Taken together, the essays outline Dabashi’s view of the evolution of
Iranian cinematic realism and in the process provide a highly
readable narrative.
The book was prompted by Dabashi’s reflections on the nihilism of
many of today’s young film-makers in comparison with the earlier
Iranian cinema with which he grew up. He recognises that important
cinematic movements often arise out of moments of national trauma but
thought that the standard question of how the Islamic Republic has
produced so many visionary film-makers needed more exploration. “What
is it about [this] realism, which is neither reducible to its
European counterparts nor limited to its colonial origins?” he asks.
“Where were its origins, whence its disposition, how had it come
about, who were its best representatives and why?”

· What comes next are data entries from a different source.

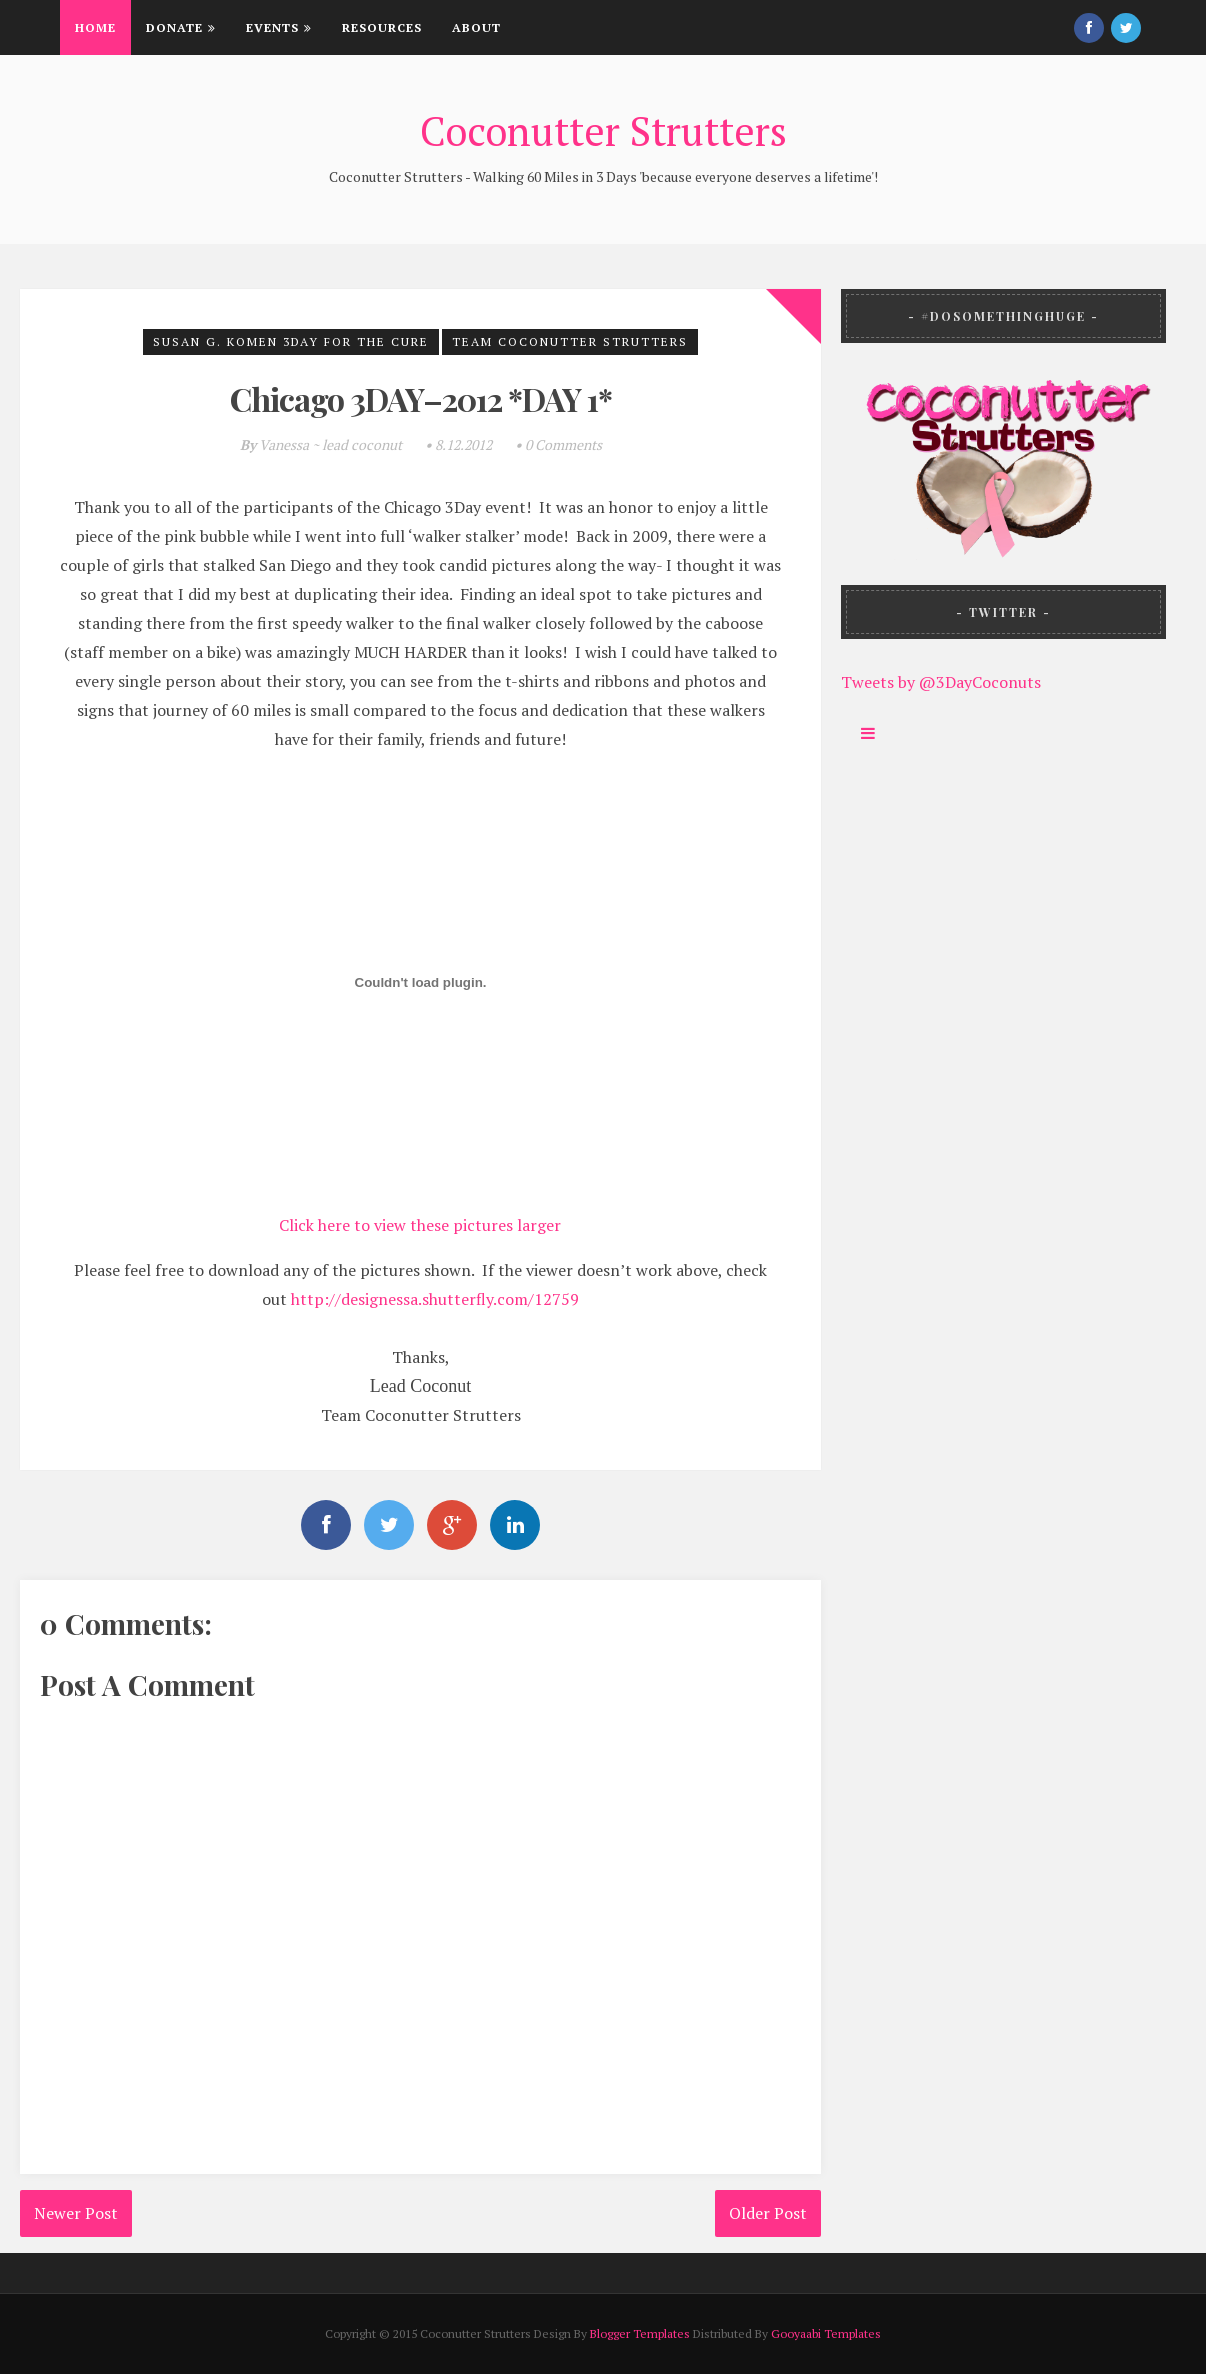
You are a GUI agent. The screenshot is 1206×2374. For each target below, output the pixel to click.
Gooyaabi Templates (826, 2333)
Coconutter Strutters (603, 130)
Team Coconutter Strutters (570, 341)
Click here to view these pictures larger (420, 1225)
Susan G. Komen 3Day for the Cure (291, 341)
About (476, 27)
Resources (382, 27)
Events (279, 27)
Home (95, 27)
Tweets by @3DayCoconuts (941, 682)
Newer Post (76, 2213)
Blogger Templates (640, 2333)
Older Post (768, 2213)
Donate (181, 27)
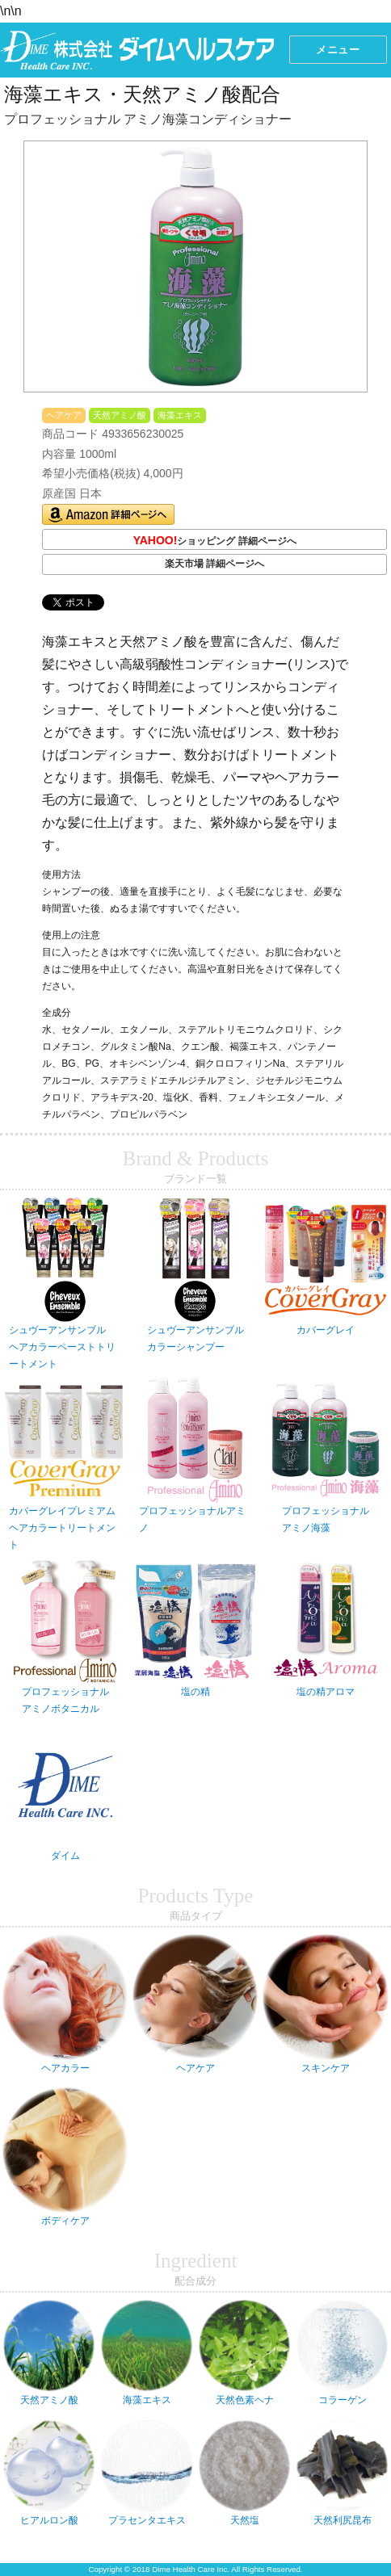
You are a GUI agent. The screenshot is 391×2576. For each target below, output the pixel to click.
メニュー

This leads him to postulate an evolution of realist forms from
Forough Fanokhzad, the pioneering female poet whose The House Is
Black (1961) he describes as poetic realism, through Ebrahim Golestan
(whose 1965 Mud Brick and Mirror is labelled affective realism) and
the “psychedelic realism” of Dariush Mehrjui’s The Cow (1968).
All
three, he demonstrates, are directly influenced by classical writers.
He then investigates Arby Ovanessian (spatial realism), whose 1972
film Spring he recommends his readers to watch with the sound off,
Bahram Farmanara (Prince Ehtejab, 1974; narrative realism). Sohrab
Shahidsales (Still Life, 1974; transparent realism). Amir Naderi (The
Runner, 1985; visual realism), Bahram Beizai (Bashu, the Little
Stranger, 1990; mythical realism), Abbas Kiarostami (Through the
Olive Trees, 1994; actual realism). Mohsen Makhmalbaf (A Moment of
Innocence, 1995; virtual realism), Marziyeh Meshkini (The Day I
Became a Woman, 2000;parabolic realism) and Jafar Panahi (Crimson
Gold, 2003; visual realism). He classes Panahi as one of the
beneficiaries of “an opulent visual vocabulary delivered to them on a
silver platter... surpassing the lone and illustrious history of our
verbal memories,” So the evolution of visual realism is now complete.
Dabashi’s analysis and description of these realisms, via Persian
poetry, literature sad philosophy, the globalising influence of
European modernity “through the gun barrel of colonialism”, Reza
Shah
Pahlavi, a (failed) revolution, Kubrick, the Cannes film festival,
western critics, walks in New York and much else, make for a complex
and witty account. And his theory is for the most part convincing:
his contention that Iranian realism “is rooted in the particularity
of our cultural modernity” is surely proven. He is critical of
western writing that, he insists, “has generated and sustained an
entirely false conception of Iranian cinema around the world.” French
critics in particular, he contends. “have cut and pasted the nature
of Iranian cinematic aesthetics according to some abstract notion of
cinema they have cooked up at Cahiers du cinéma.”
Masters & Masterpieces should make us review our assumptions next
time we view an Iranian film and whet our curiosity as to how
contemporary film-makers might take this visual heritage forward.
--Sheila Whitaker, Sight & Sound
“Masters & Masterpieces of Iranian Cinema offers a remarkable
overview of Iranian cinema and the directors who have transformed the
shape of Iranian culture in modern history. With his superb authority
on the social and political history of the region, Dabashi provides a
tour de force of the artistic developments in Iran over the past half
a century and thus beautifully lays out the alluring dynamic between
Iranian art and politics. Perhaps the most significant accomplishment
of this marvelous book is Dabashi’s refusal to limit the importance
of Iranian cinema to its regional domain, as he consistently
cultivates its global prominence.”
—Shirin Neshat, film & video artist,
director of Women without Men
“For over a decade Hamid Dabashi’s revelations have been as
instrumental in the fashioning of my own cinema as Naderi,
Kiarostami, Bresson, or Rossellini. Dabashi brilliantly weaves
together Iranian cinema, literature, history, philosophy, and
politics in a national and global setting, and lovingly and
masterfully guides his readers to cultural and aesthetic insights. If
Iranian cinema brought the world a “poetic” vision of modern Iran,
Dabashi has done no less in this piercing analysis.”